Without her degree, she left school at 19, married, and began a fledgling career as a book designer with a Boston textbook publisher. When her husband, Tom, applied to the Columbia School of Architecture two years later, the couple moved to New York, where she began her career in children's books working as a designer at Macmillan. It was there that she published her first book, an illustrated edition of Gilbert&Sullivan's I Have a Song to Sing-O.

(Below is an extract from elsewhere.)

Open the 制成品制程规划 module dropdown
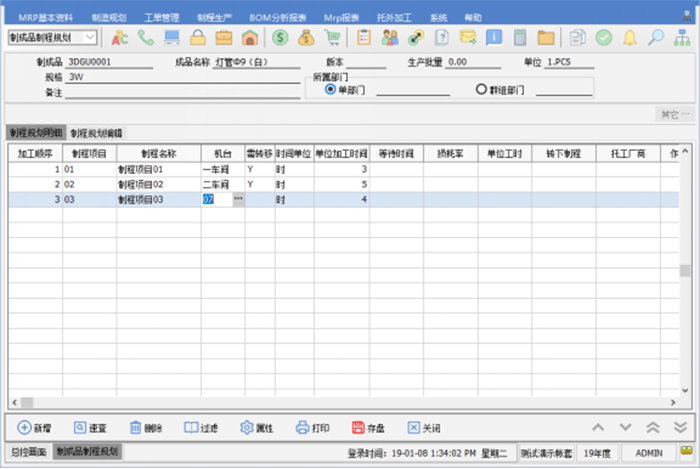pyautogui.click(x=90, y=37)
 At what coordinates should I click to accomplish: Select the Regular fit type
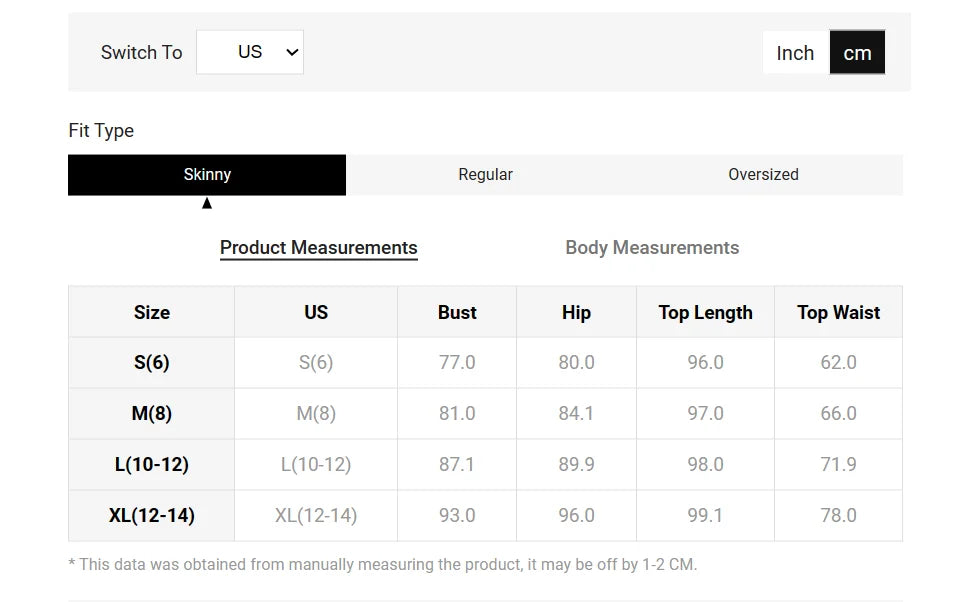coord(485,175)
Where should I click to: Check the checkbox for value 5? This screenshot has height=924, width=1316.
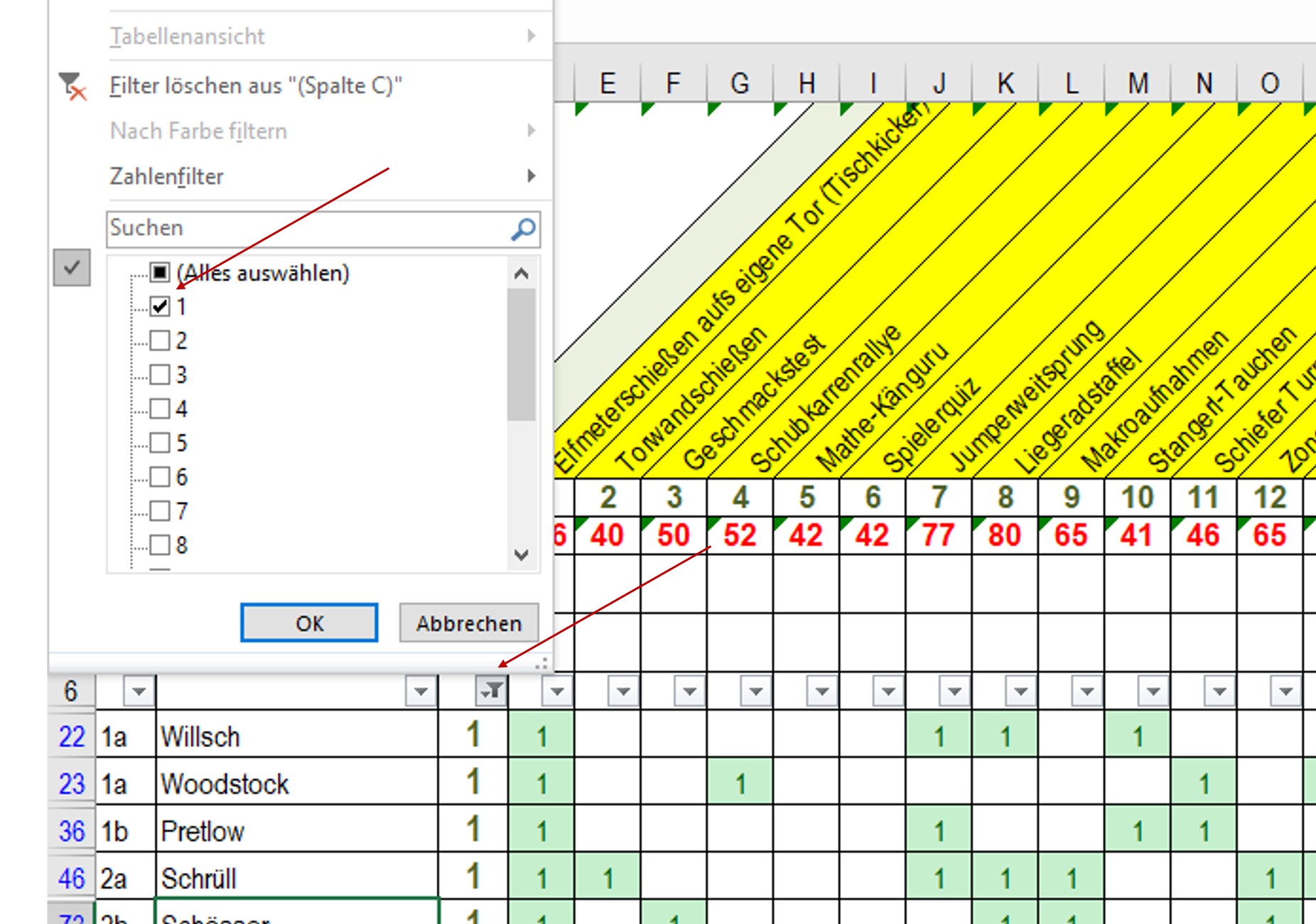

Rosemary Wells's career as an author and illustrator spans more than 30 years and 60 books. She has won numerous awards, and has given readers such unforgettable characters as Max and Ruby, Noisy Nora, and Yoko. She has also given Mother Goose new life in two enormous, definitive editions, published by Candlewick. Wells wrote and illustrated Unfortunately Harriet, her first book with Dial, in 1972. One year later she wrote the popular Noisy Nora. "The children and our home life have inspired, in part, many of my books. Our West Highland white terrier, Angus, had the shape and expressions to become Benjamin and Tulip, Timothy, and all the other animals I have made up for my stories." Her daughters Victoria and Beezoo were constant inspirations, especially for the now famous "Max" board book series. "Simple incidents from childhood are universal," Wells says. "The dynamics between older and younger siblings are common to all families."



But not all of Wells' ideas come from within the family circle. Many times when speaking, Mrs. Wells is asked where her ideas come from. She usually answers, "It's a writer's job to have ideas." Sometimes an idea comes from something she reads or hears about, as in the case of her recent book, Mary on Horseback, a story based on the life of Mary Breckenridge, who founded the Frontier Nursing Service. Timothy Goes to School was based on an incident in which her daughter was teased for wearing the wrong clothes to a Christmas concert. Her dogs, west highland terriers, Lucy and Snowy, work their way into her drawings in expression and body position. She admits, "I put into my books all of the things I remember. I am an accomplished eavesdropper in restaurants, trains, and gatherings of any kind. These remembrances are jumbled up and changed because fiction is always more palatable than truth. Memories become more true as they are honed and whittled into characters and stories."



Mrs. Wells says, "Most of my books use animals rather than children as characters. People always ask why. There are many reasons. First, I draw animals more easily and amusingly than I do children. Animals are broader in range--age, time, and place--than children are. They also can do things in pictures that children cannot. They can be slapstick and still real, rough and still funny, maudlin and still touching.



In Benjamin and Tulip, Tulip falls out of a tree and mashes Benjamin in the mud. If these pictures were of children, they would be too close to violent reality for comfort, and all the humor would be lost."



Her writing career has been a "pure delight," she says. "I regret only that I cannot live other lives parallel to my own. Writing is a lonely profession and I am a gregarious sort of person. I would like someday to work for the FBI. A part of me was never satisfied with years of tennis. I still yearned to play basketball."